**Activity**
Wherever the string "will" appears in the entries below, return the line that holds it.

___ Records to use

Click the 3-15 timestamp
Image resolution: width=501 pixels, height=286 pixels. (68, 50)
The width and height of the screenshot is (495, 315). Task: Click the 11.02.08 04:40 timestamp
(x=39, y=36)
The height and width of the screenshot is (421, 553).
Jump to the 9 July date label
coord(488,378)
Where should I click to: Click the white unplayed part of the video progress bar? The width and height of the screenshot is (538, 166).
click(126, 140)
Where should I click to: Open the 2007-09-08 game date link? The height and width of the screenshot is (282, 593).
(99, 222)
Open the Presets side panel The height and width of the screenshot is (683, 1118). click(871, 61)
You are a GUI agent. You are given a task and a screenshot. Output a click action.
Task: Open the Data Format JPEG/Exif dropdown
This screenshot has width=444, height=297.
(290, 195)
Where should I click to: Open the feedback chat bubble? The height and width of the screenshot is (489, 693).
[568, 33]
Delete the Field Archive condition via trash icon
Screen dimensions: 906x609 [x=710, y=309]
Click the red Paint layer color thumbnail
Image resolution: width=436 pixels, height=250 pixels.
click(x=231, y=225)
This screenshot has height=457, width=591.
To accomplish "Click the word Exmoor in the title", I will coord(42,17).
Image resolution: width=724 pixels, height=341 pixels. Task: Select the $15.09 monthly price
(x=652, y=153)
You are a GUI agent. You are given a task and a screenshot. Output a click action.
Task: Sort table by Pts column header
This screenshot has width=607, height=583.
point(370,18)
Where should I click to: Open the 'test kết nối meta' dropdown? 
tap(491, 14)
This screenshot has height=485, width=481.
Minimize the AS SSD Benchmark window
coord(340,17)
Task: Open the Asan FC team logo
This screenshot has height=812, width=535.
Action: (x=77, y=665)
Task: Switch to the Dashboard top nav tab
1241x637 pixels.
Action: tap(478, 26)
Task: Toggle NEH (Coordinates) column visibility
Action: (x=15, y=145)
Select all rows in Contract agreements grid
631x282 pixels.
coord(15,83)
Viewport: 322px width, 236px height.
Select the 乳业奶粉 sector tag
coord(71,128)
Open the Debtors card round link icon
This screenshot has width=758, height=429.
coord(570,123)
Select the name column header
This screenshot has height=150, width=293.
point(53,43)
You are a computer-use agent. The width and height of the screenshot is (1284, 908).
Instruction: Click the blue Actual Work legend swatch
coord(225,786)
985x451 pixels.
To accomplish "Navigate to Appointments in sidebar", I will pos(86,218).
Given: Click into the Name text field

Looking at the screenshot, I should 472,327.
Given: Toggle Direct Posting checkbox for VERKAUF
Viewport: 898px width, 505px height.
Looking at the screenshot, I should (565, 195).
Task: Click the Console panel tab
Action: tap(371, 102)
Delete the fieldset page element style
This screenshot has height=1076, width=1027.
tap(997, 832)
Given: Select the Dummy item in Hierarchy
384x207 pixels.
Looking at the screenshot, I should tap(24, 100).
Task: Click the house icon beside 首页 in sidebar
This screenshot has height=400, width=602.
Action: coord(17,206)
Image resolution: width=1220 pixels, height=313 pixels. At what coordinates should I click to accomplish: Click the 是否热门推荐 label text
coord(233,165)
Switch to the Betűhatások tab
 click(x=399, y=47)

______

**Your response**
To accomplish "Click the word Exmoor in the title", I will coord(42,17).
To accomplish "Navigate to Appointments in sidebar", I will pos(86,218).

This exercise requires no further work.